ポスト・ダウンタウン最有力候補か。令和ロマンにかかる期待

 昨年末に放送された「お笑いアカデミー賞 2023」(TBS)という番組を見ているときに思ったことだ。

 ダウンタウンの2人を司会に据え、近年活躍が目立つ芸人をたくさんスタジオに集めて様々なチャレンジ企画を行う。こうした構成の番組を目にするのはもちろん初めてではない。もっと言えば、これまで何度も見てきたいわゆるお決まりのような番組だ。かつての「リンカーン」(TBS)をはじめ、筆者がお笑い系の番組を見始めてから20年以上の間、この構図は全く変わっていない。若手の顔ぶれは時代によってそれなりに変わってきたが、彼らを束ねるトップの顔はずっと不動だ。昨年末の「お笑いアカデミー賞」を見ていると、いまだにダウンタウンがお笑い界の頂点に君臨していることを強く思い知らされた。

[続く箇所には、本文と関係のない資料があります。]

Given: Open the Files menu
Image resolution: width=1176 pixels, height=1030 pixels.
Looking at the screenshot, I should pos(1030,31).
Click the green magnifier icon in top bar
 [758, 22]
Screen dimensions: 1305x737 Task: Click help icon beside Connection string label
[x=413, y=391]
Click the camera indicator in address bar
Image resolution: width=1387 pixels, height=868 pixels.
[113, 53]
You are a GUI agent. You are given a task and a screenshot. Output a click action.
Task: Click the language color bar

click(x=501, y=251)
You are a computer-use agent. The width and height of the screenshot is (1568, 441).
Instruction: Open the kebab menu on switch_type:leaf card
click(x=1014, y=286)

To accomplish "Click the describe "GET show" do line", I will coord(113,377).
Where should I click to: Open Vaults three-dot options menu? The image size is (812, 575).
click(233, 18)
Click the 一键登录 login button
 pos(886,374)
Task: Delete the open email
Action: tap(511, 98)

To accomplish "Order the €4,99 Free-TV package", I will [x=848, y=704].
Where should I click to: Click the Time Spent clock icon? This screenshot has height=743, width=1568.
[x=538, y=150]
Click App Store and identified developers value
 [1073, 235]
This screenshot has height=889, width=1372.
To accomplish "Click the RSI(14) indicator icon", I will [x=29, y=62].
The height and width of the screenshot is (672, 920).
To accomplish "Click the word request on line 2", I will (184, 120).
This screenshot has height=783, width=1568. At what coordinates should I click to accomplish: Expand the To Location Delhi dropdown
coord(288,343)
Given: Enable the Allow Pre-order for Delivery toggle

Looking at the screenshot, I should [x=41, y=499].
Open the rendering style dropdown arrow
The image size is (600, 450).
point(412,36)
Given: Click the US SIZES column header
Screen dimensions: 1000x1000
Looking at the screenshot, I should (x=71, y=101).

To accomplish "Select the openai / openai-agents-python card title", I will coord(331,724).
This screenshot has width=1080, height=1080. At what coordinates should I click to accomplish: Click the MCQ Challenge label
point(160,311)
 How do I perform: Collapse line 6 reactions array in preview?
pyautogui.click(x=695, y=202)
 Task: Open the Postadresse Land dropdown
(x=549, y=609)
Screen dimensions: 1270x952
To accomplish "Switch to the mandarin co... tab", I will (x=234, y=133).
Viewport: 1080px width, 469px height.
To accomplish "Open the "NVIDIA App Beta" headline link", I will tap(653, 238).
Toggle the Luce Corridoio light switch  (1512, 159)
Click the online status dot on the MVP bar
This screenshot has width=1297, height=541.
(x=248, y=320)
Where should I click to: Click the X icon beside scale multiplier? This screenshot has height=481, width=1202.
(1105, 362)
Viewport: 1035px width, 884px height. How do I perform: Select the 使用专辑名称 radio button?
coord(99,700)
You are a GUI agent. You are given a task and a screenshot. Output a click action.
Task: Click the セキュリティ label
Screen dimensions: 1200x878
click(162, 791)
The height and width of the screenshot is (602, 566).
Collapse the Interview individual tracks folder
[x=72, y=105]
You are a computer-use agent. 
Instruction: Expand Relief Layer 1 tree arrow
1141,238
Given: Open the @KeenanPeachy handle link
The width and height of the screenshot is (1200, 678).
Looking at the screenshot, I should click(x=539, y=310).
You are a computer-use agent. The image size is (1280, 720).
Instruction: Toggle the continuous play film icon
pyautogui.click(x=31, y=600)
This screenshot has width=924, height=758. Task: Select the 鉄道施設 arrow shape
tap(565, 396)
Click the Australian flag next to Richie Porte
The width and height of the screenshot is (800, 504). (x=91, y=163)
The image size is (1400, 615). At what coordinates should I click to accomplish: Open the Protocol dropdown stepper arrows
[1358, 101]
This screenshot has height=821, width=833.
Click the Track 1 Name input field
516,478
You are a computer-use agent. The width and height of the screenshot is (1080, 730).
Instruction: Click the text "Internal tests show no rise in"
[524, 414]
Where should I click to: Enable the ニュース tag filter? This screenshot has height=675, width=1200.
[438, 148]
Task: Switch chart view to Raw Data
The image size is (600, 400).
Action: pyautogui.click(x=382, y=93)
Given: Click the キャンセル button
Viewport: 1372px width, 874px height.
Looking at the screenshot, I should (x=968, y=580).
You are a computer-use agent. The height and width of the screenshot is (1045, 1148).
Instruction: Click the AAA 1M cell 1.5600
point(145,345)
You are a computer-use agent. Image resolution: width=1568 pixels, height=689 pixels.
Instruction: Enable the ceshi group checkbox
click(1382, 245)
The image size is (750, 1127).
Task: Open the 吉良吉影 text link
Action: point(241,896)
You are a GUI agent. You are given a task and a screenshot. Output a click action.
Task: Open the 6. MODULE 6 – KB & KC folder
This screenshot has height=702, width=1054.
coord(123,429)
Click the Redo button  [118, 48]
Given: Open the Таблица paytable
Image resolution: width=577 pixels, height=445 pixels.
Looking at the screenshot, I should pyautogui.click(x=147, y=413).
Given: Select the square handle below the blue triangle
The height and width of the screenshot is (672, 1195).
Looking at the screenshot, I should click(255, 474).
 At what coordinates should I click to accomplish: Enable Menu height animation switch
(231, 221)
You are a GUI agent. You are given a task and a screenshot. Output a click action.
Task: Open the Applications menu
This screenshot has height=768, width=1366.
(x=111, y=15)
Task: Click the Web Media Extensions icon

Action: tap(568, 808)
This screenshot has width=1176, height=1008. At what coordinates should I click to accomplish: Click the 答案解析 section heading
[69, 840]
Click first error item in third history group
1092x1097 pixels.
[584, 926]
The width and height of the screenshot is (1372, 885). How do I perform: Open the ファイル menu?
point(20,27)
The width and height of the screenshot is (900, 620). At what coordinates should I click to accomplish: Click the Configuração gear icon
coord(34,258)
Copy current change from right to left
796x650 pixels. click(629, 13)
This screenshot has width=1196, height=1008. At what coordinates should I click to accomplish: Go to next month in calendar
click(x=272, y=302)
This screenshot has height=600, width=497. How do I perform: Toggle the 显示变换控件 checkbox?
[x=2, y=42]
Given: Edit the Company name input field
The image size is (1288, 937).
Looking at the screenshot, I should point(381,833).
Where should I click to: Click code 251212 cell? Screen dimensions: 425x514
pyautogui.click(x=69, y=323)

 ダウンタウンの2人は昨年、両者ともに大台となる60歳を迎えた。「リンカーン」が始まった2005年は、2人ともまだ42歳。だが、ダウンタウンがいわゆるお笑い界のトップに立ったのは、それよりもさらにもっと前だ。筆者はダウンタウン世代ではないので詳しい時期はわからないが、少なくとも彼らが30歳前後の時点ではすでに芸能界の頂点付近まで到達していたはずだ。過去の高額納税者のランキングなどを見れば、どの程度のランクに位置していたかを想像することは容易だ。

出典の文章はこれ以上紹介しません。